Given data START

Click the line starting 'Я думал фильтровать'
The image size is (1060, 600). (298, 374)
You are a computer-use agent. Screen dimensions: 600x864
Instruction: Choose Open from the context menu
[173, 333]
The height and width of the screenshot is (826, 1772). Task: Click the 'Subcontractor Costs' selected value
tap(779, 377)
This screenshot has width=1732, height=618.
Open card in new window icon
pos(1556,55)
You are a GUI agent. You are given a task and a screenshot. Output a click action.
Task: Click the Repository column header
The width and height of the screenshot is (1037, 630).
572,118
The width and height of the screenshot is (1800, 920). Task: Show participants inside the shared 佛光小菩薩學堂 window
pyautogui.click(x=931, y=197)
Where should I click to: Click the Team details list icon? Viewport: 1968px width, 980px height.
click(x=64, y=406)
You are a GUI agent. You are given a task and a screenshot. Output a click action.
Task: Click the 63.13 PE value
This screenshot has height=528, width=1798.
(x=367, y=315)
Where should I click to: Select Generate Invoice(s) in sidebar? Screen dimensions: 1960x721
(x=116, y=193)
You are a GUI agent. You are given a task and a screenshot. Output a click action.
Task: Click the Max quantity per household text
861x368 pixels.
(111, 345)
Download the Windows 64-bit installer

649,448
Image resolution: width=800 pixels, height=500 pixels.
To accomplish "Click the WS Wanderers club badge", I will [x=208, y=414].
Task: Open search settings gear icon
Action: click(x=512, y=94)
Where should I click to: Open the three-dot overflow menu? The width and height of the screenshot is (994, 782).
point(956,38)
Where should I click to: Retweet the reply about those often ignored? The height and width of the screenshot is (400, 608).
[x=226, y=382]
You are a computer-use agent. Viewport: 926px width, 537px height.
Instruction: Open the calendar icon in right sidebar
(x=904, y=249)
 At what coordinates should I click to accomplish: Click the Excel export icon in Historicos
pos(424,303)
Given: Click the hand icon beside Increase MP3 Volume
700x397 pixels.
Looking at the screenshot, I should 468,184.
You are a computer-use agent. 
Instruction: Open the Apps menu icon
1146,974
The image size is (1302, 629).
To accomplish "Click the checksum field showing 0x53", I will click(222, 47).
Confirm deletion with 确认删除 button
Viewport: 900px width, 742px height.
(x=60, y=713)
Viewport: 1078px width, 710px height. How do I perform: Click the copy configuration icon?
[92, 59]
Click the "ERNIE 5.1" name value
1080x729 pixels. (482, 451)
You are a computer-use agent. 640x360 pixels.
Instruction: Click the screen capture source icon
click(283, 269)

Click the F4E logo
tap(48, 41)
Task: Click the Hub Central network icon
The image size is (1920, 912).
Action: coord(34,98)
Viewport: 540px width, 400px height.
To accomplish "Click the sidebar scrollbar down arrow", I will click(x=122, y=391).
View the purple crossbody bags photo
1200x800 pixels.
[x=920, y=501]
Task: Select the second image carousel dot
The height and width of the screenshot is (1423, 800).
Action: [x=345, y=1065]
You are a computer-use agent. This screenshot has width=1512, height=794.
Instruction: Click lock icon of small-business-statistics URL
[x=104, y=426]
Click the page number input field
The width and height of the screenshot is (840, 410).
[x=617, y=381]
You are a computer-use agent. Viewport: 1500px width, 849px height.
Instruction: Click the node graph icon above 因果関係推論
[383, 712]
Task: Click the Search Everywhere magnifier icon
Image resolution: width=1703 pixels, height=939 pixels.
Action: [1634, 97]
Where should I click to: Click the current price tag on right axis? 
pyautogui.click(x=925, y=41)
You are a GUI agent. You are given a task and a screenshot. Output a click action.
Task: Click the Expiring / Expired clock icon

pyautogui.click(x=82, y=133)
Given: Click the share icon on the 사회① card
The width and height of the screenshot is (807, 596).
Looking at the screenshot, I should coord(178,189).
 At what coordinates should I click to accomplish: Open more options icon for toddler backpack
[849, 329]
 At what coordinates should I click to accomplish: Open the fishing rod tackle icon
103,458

Given data END

When a line in the listing above holds the word "computer", copy it.

Exercise response.
You are a computer-use agent. Screen dimensions: 600x864
You are a computer-use agent. Viewport: 926px width, 537px height.
You are a computer-use agent. 
You are a computer-use agent. 640x360 pixels.
You are a computer-use agent. This screenshot has width=1512, height=794.
You are a computer-use agent. Viewport: 1500px width, 849px height.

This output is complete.